▶ _Task_: From the listing below, copy only the lines from the line that contains "has width=1024, height=640." to the line that contains "The height and width of the screenshot is (742, 999).", counting those two lines as part of the copy.

▶ _Data provided_:
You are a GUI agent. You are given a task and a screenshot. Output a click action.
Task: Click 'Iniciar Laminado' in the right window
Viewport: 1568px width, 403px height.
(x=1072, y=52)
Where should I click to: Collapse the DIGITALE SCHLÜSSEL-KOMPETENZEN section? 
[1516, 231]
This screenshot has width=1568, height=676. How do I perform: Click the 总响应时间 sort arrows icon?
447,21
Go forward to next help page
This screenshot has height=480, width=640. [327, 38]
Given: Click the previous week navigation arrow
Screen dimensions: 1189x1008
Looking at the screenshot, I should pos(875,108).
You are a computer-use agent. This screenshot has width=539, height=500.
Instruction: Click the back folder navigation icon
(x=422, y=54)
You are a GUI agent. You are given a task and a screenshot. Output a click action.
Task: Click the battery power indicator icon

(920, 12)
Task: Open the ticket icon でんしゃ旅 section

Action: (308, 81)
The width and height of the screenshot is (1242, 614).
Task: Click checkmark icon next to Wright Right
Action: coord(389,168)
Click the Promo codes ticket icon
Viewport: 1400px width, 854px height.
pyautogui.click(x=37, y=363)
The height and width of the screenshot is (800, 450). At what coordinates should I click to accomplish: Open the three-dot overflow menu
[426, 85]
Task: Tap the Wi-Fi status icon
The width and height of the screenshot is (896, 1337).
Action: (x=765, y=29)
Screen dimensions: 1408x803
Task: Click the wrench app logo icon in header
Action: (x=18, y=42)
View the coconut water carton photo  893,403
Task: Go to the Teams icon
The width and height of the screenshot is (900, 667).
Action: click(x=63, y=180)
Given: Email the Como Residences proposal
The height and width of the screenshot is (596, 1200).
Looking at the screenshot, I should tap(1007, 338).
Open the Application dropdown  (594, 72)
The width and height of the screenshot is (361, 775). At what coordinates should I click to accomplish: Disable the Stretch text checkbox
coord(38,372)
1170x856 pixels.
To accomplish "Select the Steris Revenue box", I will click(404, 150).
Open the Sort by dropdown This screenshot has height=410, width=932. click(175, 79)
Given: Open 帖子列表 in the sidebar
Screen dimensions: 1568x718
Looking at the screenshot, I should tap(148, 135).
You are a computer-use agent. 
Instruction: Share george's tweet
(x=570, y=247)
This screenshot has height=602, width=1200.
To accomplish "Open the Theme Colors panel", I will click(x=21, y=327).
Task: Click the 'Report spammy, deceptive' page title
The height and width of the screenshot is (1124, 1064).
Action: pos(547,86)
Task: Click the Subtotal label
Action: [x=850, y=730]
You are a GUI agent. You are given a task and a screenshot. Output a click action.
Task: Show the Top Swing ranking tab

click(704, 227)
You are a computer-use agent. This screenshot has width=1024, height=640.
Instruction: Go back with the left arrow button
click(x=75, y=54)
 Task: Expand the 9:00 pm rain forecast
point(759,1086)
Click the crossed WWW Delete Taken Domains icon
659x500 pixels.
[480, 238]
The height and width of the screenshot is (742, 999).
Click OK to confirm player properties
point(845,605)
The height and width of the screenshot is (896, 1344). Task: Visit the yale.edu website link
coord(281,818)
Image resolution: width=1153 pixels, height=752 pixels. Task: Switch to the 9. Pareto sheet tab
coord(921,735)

▶ _Answer to this task_:
You are a computer-use agent. This screenshot has width=1024, height=640.
Instruction: Go back with the left arrow button
click(x=75, y=54)
 Task: Expand the 9:00 pm rain forecast
point(759,1086)
Click the crossed WWW Delete Taken Domains icon
659x500 pixels.
[480, 238]
The height and width of the screenshot is (742, 999).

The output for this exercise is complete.